====== PASSAGE SHOWN

A Hands-On Comparison Of The Christopher Ward C63 Sealander GMT In Two Different Sizes
By now, you are probably aware that Christopher Ward is hard to beat in terms of affordable luxury watches. One of the brand’s most popular series is the C63 Sealander, and within it, the GMT models are particularly in demand. We never reviewed the watch, so it was about time that we did. But not too long ago, Christopher Ward introduced a 36mm version in addition to the 39mm model already in the collection. For many watch fans, it raises the question of the right model for them. We decided to get both sizes in the office and create a comparative review to find out more. We quickly found out that there was no way to go wrong with either one. But is there a clear winner? Let’s find out.
Christopher Ward’s C63 Sealander GMT is one of those instantly recognizable watches. A glance will tell you that the Rolex Explorer II inspired the overall look. But zoom in a bit more, and you will find out that the designers at Christopher Ward created a watch that is rather different in its details. The clear references to the Explorer II come from the fixed stainless steel bezel and the colors of the dial and hands. However, the different execution of certain elements separates the C63 Sealander GMT from the famous silhouette it takes after. Whatever your take on this design, the fact is that the series is incredibly popular with watch fans. That’s why we wanted to find out more about the available models.

============

WRITTEN TASK 1 –
Reproduce the records below, line for line, without altering anything.

====== DATA SUPPLIED

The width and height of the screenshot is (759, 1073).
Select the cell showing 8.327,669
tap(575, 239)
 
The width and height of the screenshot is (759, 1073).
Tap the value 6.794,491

============

WRITTEN TASK 2 –
Condense the paragraph of the watch review beginning "Christopher Ward’s C63 Sealander GMT is one of those" into a shorter version that keeps its main facts.

COMPLETE RESPONSE 1 –
The width and height of the screenshot is (759, 1073).
Select the cell showing 8.327,669
tap(575, 239)
 
The width and height of the screenshot is (759, 1073).
Tap the value 6.794,491

COMPLETE RESPONSE 2 –
The C63 Sealander GMT is instantly recognizable, and its overall look is inspired by the Rolex Explorer II. The clearest references are the fixed stainless steel bezel and the dial and hand colors. Its details are executed differently, though, which sets it apart from that watch. The series is incredibly popular with watch fans, which is why the reviewers wanted to learn more about the available models.